The operating room looked like the interior of a spaceship. Humongous white fluorescent lights hovered over the operating table.
“Am I getting a tumor removed or being abducted by aliens?” I joked weakly as I climbed onto the table. The anesthesiologist chortled as she walked over to my side.
“Just relax,” she said as she fiddled with equipment beyond my range of vision. “Think about a relaxing activity. Do you like having a glass of wine from time to time?”
“Sure,” I replied as I squinted to keep my eyes open despite the fluorescent lights.
“Red wine or white wine?”
“It depends on what I’m eating. I could go for either.”

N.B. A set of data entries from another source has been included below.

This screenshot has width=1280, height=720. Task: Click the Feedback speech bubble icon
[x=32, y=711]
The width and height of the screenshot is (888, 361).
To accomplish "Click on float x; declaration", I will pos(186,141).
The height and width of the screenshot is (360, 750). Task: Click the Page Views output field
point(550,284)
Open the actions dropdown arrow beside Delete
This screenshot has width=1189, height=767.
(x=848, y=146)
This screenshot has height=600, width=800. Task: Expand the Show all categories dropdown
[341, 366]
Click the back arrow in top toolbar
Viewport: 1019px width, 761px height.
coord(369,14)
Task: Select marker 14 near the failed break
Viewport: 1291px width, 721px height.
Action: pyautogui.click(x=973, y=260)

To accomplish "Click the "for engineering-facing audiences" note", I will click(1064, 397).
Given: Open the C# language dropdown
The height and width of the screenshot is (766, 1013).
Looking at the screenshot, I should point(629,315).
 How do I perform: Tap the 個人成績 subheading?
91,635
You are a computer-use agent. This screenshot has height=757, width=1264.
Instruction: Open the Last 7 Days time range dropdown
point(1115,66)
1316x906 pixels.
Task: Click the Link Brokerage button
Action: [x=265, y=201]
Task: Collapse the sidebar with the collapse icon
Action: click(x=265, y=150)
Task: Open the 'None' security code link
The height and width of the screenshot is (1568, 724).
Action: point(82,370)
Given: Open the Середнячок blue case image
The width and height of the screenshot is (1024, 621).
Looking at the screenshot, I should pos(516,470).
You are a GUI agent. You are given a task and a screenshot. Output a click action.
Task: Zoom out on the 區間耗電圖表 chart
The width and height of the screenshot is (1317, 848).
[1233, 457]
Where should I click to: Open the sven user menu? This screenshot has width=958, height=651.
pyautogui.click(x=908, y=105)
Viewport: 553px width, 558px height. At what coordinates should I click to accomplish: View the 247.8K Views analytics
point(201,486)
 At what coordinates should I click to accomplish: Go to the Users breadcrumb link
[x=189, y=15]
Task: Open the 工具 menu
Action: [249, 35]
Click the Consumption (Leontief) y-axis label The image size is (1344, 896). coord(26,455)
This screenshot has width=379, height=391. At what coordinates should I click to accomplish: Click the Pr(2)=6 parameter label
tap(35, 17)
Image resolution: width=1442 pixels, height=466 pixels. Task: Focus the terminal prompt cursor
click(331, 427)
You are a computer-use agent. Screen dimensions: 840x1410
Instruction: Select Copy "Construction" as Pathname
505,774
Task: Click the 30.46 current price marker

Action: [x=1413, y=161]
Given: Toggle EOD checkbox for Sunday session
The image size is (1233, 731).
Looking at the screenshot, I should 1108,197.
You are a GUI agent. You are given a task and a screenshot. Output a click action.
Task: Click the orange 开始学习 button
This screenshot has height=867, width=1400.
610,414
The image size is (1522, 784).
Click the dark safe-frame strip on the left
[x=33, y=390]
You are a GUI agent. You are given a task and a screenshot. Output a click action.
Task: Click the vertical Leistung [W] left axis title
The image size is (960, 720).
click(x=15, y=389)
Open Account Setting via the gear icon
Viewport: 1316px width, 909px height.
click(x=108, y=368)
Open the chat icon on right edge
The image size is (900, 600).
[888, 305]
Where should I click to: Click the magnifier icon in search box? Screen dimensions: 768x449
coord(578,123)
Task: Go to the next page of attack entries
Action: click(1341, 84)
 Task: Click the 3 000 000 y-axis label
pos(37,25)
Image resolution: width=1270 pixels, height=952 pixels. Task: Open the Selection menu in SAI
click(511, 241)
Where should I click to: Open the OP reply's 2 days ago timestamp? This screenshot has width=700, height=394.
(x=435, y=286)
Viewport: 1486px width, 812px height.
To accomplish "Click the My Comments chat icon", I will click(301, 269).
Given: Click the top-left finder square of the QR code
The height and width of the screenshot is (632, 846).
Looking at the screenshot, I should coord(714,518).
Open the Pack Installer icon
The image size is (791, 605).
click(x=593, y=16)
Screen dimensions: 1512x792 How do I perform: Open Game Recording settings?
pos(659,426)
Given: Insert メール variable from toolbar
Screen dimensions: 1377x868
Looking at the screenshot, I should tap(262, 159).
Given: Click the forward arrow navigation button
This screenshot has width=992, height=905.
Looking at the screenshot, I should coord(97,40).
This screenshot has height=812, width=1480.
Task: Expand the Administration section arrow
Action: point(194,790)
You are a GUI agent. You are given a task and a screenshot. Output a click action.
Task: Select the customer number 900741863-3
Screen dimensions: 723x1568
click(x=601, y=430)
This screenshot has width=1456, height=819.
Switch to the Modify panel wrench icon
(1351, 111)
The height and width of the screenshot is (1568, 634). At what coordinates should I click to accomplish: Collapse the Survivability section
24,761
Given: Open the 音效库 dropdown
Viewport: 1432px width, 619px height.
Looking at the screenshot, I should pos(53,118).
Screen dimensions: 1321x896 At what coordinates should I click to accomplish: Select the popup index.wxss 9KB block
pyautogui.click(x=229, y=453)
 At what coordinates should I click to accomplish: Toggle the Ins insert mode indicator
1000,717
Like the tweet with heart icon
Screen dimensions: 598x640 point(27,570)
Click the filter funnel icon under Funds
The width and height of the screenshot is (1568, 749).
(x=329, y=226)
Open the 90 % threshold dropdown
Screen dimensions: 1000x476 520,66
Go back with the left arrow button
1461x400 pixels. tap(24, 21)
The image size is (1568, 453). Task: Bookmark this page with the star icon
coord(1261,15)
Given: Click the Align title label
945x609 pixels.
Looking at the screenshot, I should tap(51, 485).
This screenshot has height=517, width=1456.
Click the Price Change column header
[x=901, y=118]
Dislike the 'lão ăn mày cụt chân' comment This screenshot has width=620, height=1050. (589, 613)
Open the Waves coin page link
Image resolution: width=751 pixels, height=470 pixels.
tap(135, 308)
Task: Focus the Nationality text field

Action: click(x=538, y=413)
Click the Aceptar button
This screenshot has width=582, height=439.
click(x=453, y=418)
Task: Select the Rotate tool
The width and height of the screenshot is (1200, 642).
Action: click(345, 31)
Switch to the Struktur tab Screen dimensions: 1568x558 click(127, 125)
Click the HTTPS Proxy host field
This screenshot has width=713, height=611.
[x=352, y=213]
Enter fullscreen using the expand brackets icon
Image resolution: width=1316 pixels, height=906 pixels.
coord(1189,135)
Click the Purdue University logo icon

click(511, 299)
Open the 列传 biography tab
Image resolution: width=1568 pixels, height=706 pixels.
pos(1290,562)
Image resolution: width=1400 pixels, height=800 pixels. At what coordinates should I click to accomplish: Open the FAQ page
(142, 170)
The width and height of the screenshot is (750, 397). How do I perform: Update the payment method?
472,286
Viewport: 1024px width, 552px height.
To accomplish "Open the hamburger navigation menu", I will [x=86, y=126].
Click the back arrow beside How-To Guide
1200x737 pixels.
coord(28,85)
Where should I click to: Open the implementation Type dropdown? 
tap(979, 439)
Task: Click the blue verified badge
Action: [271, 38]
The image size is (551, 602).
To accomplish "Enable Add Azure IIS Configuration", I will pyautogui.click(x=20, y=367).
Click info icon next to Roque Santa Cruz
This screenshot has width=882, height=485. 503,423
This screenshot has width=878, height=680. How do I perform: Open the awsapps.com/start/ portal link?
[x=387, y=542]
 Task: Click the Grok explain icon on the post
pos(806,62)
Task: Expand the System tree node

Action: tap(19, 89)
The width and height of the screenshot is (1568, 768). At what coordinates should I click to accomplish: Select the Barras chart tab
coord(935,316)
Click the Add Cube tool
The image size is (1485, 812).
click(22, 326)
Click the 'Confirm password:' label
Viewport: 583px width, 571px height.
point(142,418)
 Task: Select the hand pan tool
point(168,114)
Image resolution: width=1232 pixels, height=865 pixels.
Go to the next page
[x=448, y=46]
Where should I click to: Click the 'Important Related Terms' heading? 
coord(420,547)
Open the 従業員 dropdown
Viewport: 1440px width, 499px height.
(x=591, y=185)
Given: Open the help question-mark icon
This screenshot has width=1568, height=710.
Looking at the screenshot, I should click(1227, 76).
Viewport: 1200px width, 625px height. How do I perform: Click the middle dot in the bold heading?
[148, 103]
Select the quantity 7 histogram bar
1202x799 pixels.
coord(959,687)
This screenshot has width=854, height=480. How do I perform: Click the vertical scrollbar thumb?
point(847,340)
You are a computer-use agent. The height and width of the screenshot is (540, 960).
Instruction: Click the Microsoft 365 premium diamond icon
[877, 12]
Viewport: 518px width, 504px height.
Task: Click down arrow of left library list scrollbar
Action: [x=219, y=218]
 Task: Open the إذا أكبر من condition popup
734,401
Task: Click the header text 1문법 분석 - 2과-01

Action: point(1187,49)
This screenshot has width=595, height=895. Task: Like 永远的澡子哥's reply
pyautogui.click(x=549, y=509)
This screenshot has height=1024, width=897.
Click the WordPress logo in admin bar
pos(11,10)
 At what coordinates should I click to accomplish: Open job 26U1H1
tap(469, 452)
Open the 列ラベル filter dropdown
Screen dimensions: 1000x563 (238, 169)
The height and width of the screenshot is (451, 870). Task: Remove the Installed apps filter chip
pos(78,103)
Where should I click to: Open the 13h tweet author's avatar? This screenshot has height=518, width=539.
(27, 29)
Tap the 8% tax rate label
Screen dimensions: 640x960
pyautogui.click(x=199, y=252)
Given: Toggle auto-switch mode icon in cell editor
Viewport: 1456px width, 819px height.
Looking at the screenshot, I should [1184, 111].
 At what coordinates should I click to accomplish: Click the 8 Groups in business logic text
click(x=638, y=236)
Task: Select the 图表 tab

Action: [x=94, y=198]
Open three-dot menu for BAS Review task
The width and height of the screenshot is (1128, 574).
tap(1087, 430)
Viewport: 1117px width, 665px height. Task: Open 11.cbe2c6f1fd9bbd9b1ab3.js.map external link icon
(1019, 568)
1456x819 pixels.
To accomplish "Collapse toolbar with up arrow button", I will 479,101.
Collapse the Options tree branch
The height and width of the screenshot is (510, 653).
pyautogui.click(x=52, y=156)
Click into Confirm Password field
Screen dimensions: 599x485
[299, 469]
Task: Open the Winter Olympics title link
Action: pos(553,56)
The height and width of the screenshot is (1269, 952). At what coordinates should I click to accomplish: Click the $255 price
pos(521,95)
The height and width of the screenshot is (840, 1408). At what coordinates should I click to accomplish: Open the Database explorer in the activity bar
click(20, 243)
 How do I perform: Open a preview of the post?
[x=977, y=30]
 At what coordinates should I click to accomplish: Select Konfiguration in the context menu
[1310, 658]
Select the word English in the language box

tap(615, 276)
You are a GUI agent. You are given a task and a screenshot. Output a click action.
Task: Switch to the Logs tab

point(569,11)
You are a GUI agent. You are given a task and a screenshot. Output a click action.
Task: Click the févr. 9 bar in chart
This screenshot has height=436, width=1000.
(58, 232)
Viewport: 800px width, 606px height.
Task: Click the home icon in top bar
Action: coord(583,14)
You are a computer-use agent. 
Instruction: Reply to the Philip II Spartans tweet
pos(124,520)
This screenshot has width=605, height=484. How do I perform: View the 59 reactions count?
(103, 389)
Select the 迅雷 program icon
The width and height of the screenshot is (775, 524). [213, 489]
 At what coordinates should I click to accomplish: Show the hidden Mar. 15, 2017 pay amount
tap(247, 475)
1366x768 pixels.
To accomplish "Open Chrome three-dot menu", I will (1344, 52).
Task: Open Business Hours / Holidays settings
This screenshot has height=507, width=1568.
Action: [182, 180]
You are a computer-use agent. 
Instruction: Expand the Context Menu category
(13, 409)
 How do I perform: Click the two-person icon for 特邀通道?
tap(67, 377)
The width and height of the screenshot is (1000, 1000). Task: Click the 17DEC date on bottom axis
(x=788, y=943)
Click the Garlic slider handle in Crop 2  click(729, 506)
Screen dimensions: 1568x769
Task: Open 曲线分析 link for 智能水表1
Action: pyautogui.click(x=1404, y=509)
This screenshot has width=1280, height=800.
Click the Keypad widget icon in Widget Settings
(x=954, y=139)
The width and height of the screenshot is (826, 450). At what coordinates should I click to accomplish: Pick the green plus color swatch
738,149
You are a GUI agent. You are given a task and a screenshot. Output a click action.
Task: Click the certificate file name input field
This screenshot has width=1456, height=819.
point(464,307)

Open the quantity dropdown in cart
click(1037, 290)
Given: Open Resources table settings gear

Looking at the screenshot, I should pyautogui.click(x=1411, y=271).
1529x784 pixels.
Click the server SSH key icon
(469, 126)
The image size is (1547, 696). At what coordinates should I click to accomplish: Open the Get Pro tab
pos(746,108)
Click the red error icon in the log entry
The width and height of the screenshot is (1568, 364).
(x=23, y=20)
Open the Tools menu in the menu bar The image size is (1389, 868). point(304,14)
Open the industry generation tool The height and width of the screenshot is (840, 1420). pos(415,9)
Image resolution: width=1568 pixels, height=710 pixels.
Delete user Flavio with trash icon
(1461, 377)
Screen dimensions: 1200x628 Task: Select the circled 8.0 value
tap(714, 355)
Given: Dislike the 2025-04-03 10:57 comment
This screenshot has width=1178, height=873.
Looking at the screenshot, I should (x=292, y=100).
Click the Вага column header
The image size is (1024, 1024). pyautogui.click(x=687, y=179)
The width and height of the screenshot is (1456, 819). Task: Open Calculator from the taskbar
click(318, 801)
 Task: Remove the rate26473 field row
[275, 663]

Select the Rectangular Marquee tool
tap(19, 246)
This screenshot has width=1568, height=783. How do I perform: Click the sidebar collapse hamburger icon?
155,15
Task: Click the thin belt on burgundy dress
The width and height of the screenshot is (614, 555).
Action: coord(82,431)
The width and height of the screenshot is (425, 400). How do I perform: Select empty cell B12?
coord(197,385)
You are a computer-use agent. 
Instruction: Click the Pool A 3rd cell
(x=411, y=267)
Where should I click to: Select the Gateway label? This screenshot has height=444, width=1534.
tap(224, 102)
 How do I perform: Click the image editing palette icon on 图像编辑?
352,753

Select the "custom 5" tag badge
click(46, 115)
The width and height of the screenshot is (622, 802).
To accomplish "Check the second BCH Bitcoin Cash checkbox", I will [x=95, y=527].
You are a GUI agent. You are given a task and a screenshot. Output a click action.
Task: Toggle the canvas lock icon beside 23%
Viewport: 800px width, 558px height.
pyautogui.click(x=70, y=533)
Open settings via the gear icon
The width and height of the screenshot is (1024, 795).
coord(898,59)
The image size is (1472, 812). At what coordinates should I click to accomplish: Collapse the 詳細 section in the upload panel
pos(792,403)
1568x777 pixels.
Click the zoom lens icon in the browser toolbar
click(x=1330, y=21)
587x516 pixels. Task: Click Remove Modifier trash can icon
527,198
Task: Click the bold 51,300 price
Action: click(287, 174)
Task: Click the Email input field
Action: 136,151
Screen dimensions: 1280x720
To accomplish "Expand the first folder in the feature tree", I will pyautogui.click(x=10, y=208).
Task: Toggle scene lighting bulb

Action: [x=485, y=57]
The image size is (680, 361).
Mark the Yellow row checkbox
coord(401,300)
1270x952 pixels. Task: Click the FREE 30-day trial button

A needle slipped into my arm.
“What’s your favorite wine?” The voice of the anesthesiologist droned. “Pinot Grigio, Chardonnay, Merlot…”
I don’t remember the rest.
Here I am, almost a year later. Thankfully, I experienced only a month’s worth of very mild, partial facial paralysis, which simply meant that my smile was lopsided for a few weeks. I did lose permanent sensation in my left earlobe and down part of my neck, but those are things I barely notice.
To this day, I don’t know if the anesthesiologist gave me something extra or if she gave me anything at all. (Who knows? Perhaps I’m the first patient in the history of medicine to be anesthetized by the reading of a wine list.)
It’s hard to say how the whole episode affected me. At a minimum, I think I’ve definitely become more aware of and grateful for my health.
As for Z? I think he’s a bit more forgiving when he sees me taking a selfie. Even if it is just from our living room couch.
Sometimes he’ll even push the button.